Figure 3: Schematic representation of hybrid community based medical education program. CBME, community based medical education; Med, medical; Surg, surgical; O&G, obstetrics and gynaecology; Paeds, paediatrics; Psych, psychiatry.
Although it has been demonstrated that the rural community curriculum is transferable from one rural setting to another27, very few centres have implemented primary care CBME models in urban environments (the majority being longitudinal integrated clerkships in other ambulatory care settings30). The hybrid Darwin CBME model will test the assumption that the documented academic success and the learning methods used in the rural clinical schools are transferable to a small urban community setting. Conversely, our experience demonstrates that there are many lessons to be transferred back to the rural setting.

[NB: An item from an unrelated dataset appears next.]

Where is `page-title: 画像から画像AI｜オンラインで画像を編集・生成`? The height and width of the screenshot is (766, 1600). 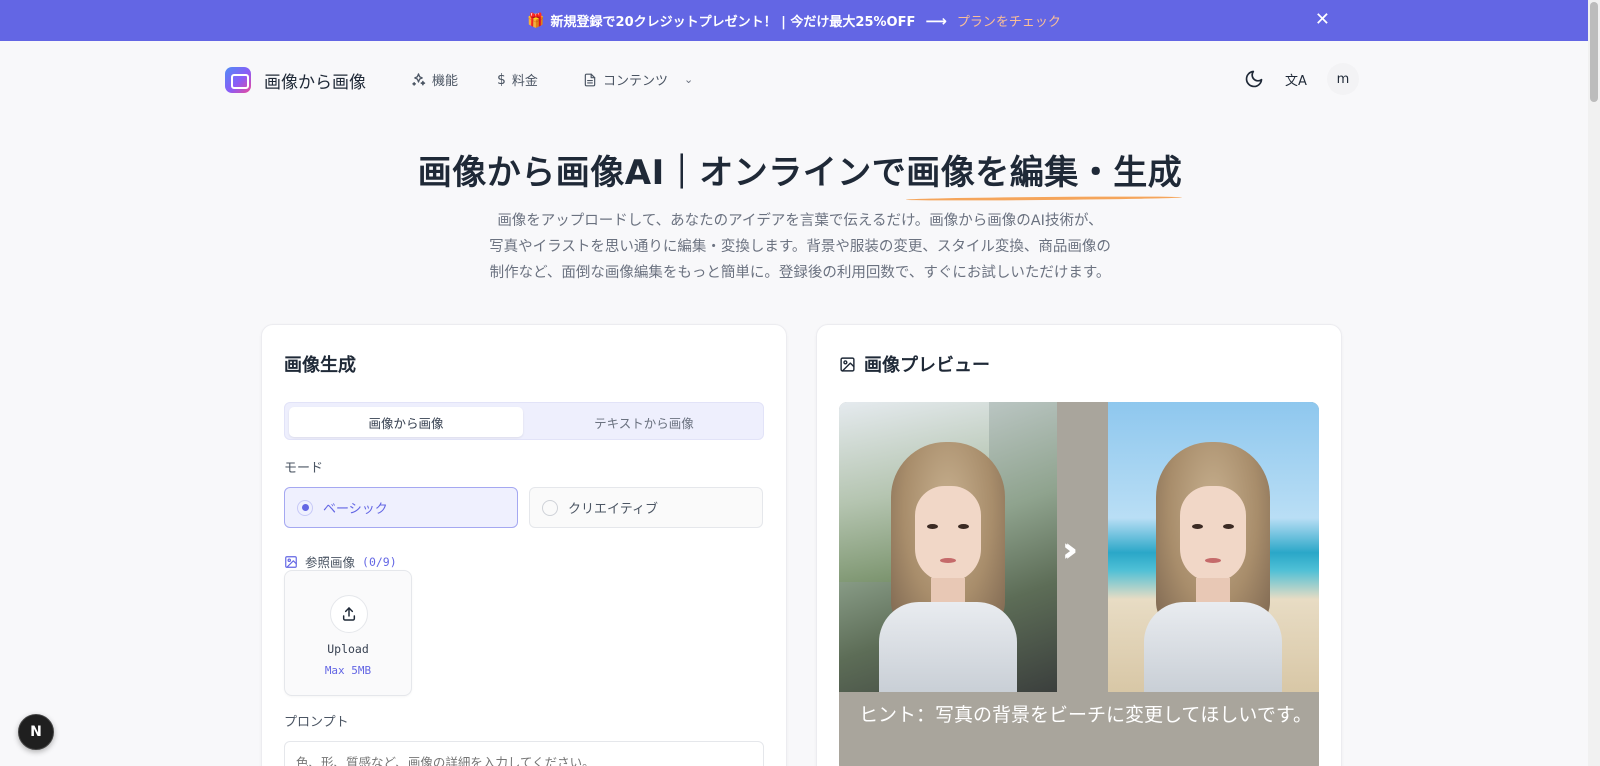 page-title: 画像から画像AI｜オンラインで画像を編集・生成 is located at coordinates (800, 170).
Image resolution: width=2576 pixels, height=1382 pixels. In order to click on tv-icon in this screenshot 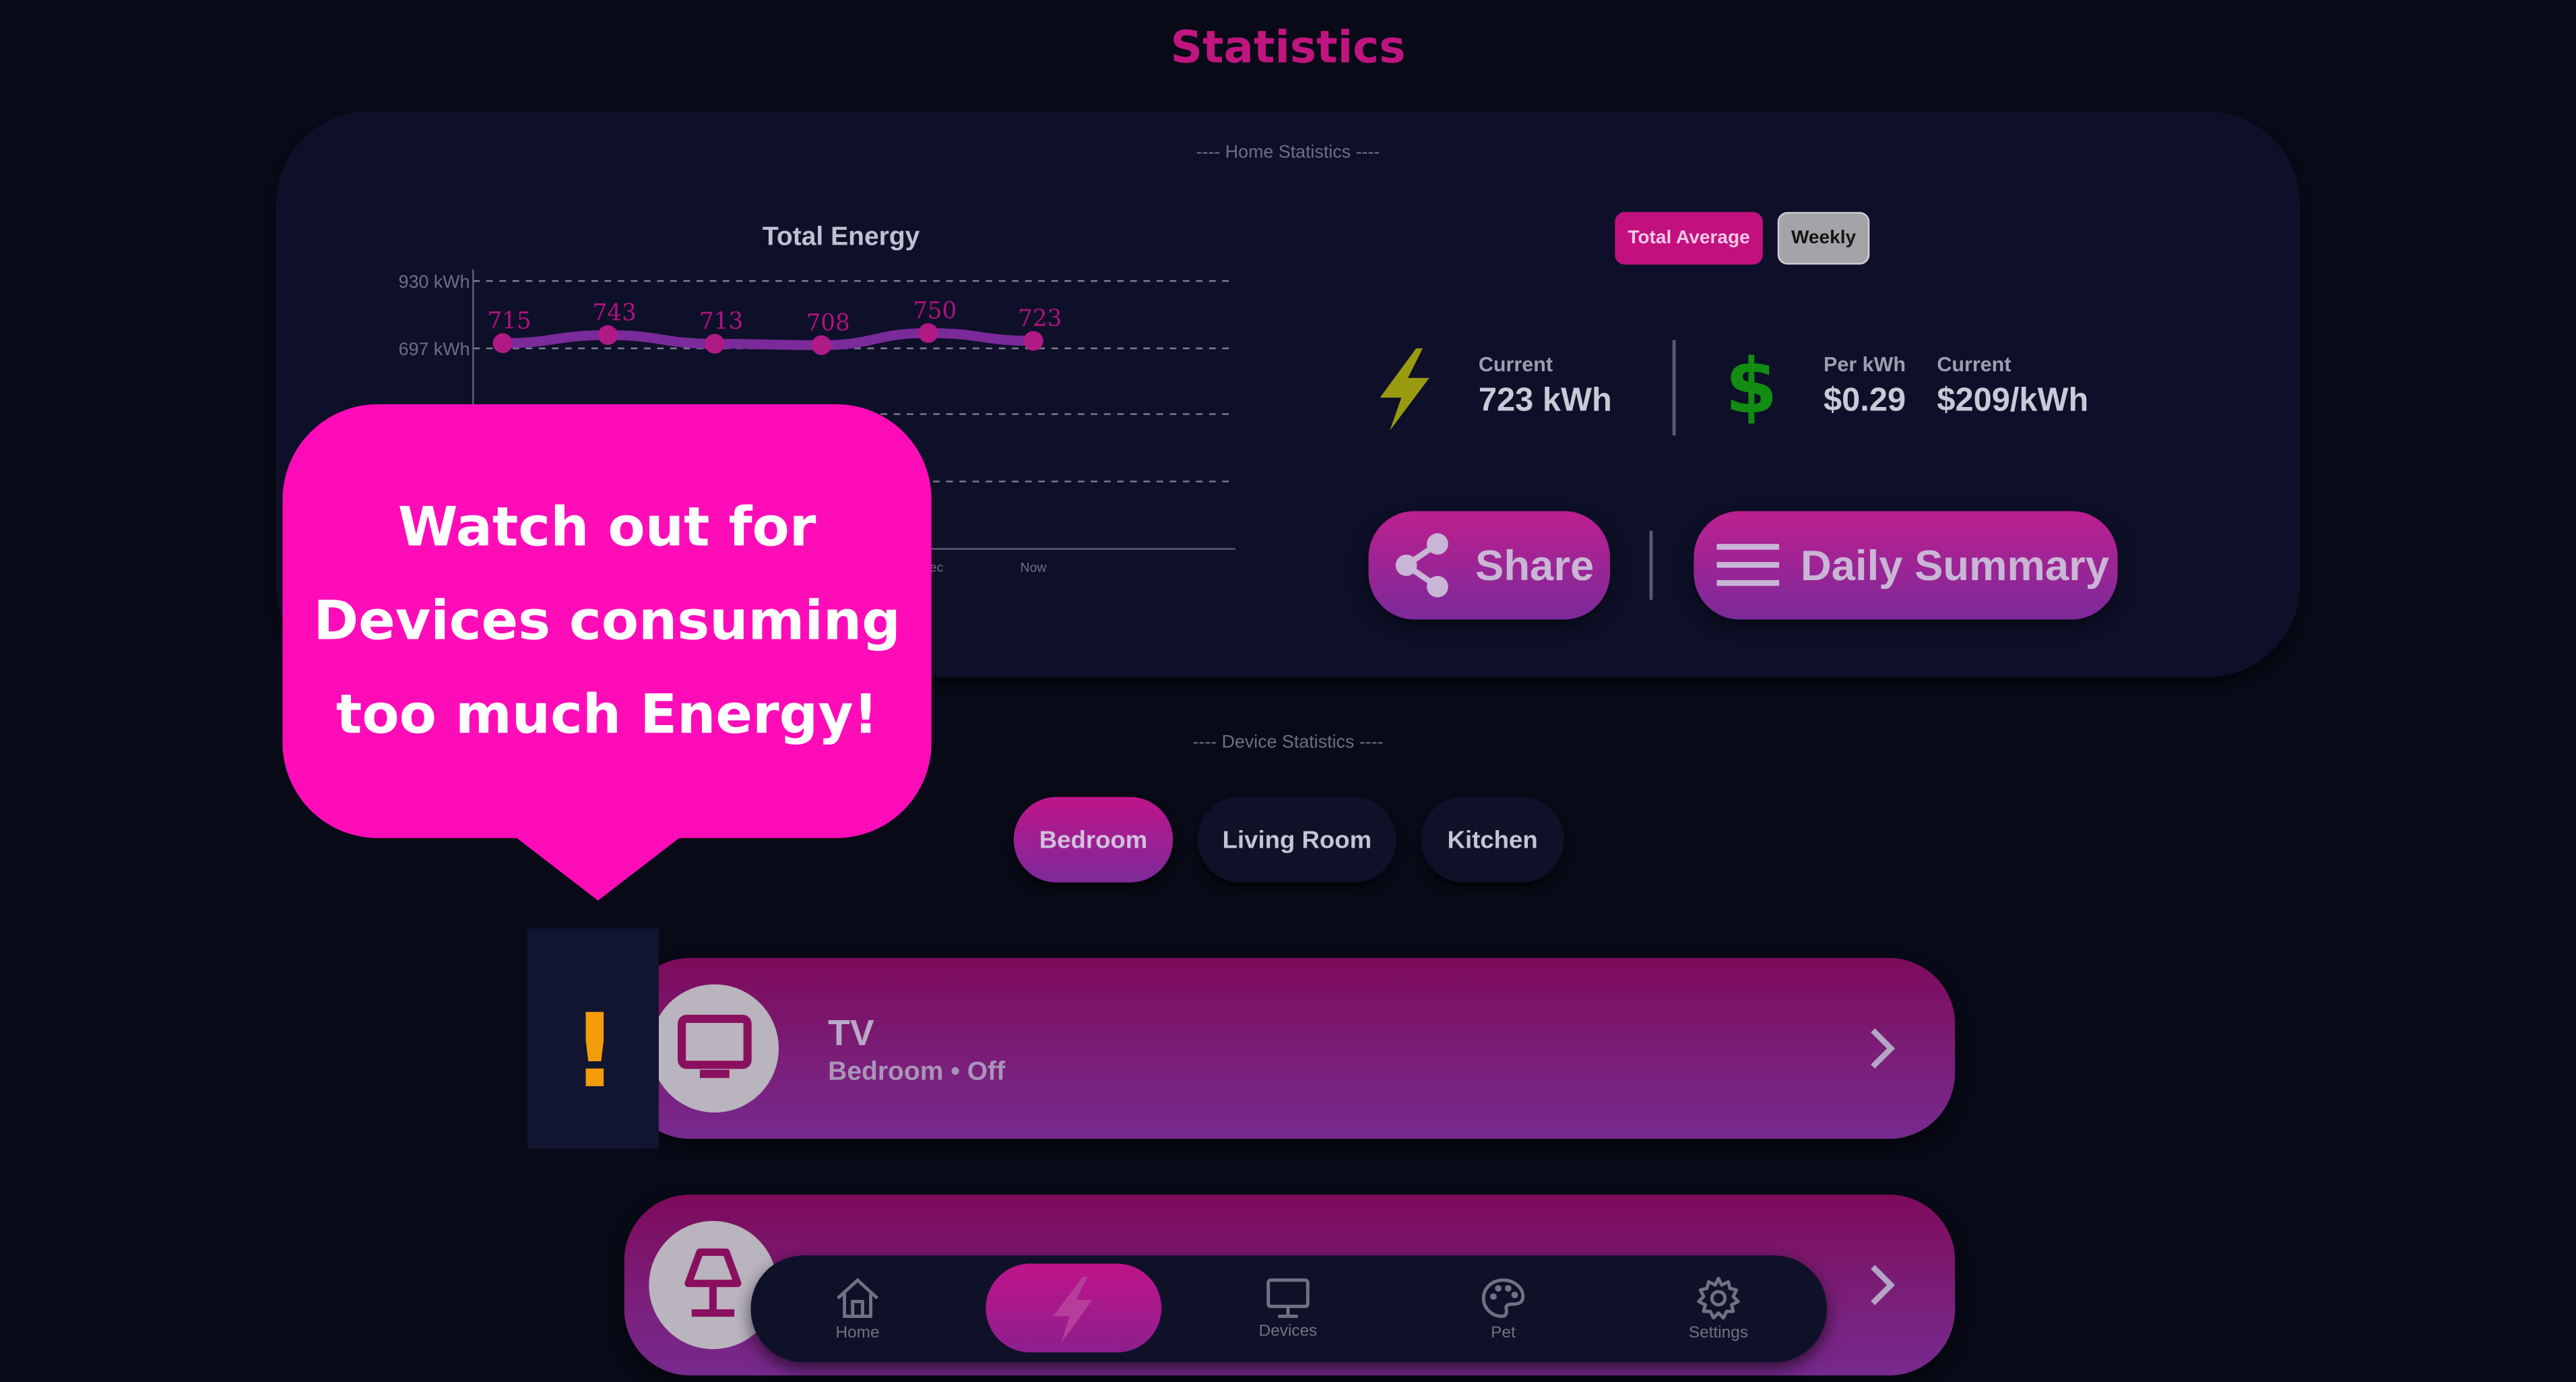, I will do `click(715, 1046)`.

The Darwin CBME program is small, and is still in its early stages. Eight students (four each semester) completed the first year of the hybrid urban CBME program in 2008. Formal evaluation of the program will be reported separately; however, the effectiveness of the Darwin CBME will become clear over time, with respect to academic performance, cost-effectiveness and sustainability. Regardless, we believe that our program will provide novel information about medical student training in a hybrid urban CBME model, and help inform other clinical schools, both nationally and in other countries, that are considering adopting similar programs.
The authors acknowledge the great contributions of the GP preceptors and general practices, other community providers, and the CBME students in helping bring the program to fruition.